Painting Instructions for Decorative Rag Rolling Off
Rolling off wet glaze with a cloth
Subtractive rag rolling is a sophisticated, but also more challenging and time consuming technique than basic negative ragging, and the pattern it creates is more controlled and linear. NOTE:
To rag roll off, you first apply glaze to a painted surface, then remove part of it by rolling a twisted rag from ceiling to baseboard.
Just like regular ragging off, this version of rag painting looks especially good when executed in light colors
, and large flat surfaces display it to best effect.

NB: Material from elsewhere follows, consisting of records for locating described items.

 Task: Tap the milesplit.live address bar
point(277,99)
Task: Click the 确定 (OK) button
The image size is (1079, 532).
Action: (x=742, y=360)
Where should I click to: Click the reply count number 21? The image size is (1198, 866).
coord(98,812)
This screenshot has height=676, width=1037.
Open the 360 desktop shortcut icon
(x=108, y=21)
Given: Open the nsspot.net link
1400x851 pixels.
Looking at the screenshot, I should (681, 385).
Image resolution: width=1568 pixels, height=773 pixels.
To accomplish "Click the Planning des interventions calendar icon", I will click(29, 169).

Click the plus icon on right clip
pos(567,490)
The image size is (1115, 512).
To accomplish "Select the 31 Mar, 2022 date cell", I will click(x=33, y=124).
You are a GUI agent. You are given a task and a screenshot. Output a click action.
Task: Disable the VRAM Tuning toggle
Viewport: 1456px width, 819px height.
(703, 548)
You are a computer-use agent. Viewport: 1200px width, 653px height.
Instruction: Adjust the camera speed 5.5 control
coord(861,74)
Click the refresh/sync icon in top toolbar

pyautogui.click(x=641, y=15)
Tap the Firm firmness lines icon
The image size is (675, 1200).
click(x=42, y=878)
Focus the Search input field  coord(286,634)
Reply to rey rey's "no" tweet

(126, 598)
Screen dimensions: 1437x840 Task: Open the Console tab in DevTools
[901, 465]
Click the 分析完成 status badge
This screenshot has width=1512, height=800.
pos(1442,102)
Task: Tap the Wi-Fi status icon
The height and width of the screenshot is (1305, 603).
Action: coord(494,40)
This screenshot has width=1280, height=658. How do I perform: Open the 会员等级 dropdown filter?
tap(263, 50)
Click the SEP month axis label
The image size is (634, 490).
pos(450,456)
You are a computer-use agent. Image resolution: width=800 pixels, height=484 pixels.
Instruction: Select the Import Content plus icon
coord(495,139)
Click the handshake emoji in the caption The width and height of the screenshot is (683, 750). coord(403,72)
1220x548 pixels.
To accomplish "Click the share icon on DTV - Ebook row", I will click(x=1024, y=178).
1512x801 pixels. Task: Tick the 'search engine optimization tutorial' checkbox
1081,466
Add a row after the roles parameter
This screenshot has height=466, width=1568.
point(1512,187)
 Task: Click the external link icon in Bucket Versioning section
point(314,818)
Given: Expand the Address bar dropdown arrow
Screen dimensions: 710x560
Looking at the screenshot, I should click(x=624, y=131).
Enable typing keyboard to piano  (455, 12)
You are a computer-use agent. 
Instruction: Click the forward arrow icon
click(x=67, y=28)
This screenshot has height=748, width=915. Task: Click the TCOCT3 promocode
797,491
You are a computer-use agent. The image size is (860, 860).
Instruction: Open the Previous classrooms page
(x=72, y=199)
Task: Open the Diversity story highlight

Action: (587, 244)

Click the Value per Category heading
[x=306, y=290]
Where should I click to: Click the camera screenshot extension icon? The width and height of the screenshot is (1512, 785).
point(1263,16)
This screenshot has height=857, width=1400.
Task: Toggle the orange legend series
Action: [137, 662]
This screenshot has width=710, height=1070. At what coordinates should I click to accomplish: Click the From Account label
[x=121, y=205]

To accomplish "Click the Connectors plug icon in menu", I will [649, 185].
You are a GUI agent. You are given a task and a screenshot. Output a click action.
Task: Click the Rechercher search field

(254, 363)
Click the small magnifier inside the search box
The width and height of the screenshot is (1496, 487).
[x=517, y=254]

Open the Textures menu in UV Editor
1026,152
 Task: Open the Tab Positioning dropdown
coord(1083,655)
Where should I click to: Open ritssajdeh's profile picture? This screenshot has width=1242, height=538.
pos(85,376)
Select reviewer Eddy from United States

This technique is most often done with a light base and deeper glaze, but some colors work well layered light over dark
The challenge - keeping your cloth moving evenly along your surface - remains the same, as does the solution: practice beforehand on a board, paper, or inconspicuous area of your surface.
Prepare the same tools and materials as for the basic ragging off technique
Also protect the surfaces adjacent to where you'll be painting, apply the base coat and mix the glazing recipe as described in the same tutorial. TIP:
You'll get better results with two people working side by side: one to roll on the glaze with a roller and one to roll it off with a rag. Set aside the time to do an entire wall in one session so that the leading edge will be wet when you paint each adjacent section.
Pour some of the glaze into the paint tray.
Cut in the first corner: start at the ceiling and use the brush to apply the glaze all the way down. Also cut in for about 12" along the ceiling and baseboard.
Next, load the mini-roller with the glaze and roll two roller widths from top to bottom. Reload as needed. 2) Fold a rag
in half and twist lengthwise, forming a long loose cylinder. 3)
Place the twisted rag at the top of the wall, aligning one end with the corner. Using your fingertips, roll the rag down the wall, working your way to the baseboard.
Work until the rag starts to unroll (after about a foot), then re-roll and continue.
Make sure the roll does not extend all the way to the leading edge.
When the rag stops removing the glaze, re-twist it to reveal a clean area. When it becomes saturated, switch to a clean rag. 4)
Cut in another 12" section along the ceiling and baseboard adjacent to the first section.
Roll 2 more roller widths of glaze from top to bottom, reloading as needed. 5)
Roll your rag from ceiling to floor through the new glaze, slightly overlapping the previously rolled section, so that no line appears between them. The strips should just touch each other.
Continue like this around the room. As you approach a corner, fold the rag into a shorter cylinder to fit the remaining space on the wall.
The finished surface has a liner pattern, almost like an informal watermark. Notice that you can see where one roll ends and the next begins.